### Exercise data
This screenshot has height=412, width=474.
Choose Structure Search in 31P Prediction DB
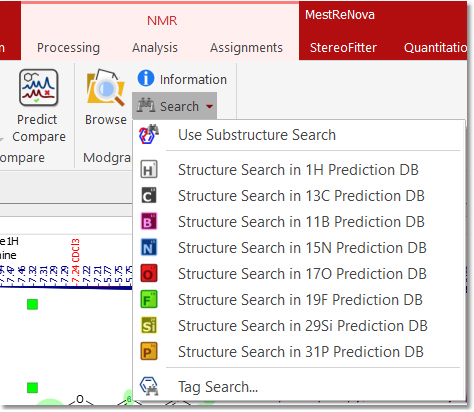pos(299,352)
==
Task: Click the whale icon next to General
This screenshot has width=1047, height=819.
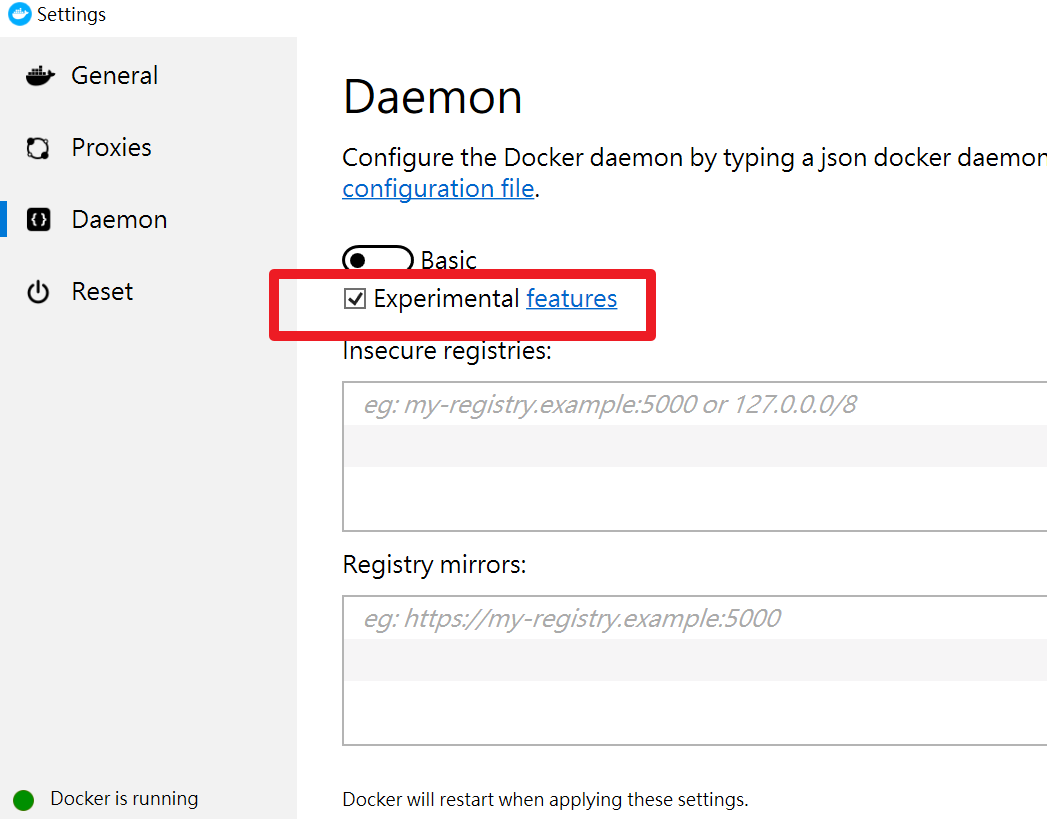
---
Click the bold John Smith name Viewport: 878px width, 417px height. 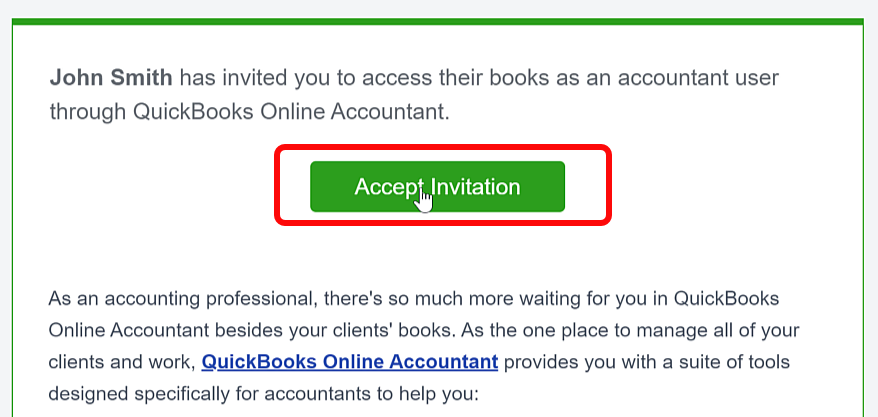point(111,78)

### Exercise
Look through the material and report how many of its lines hold the string "screenshot", giving the number only.

### Output for this task
2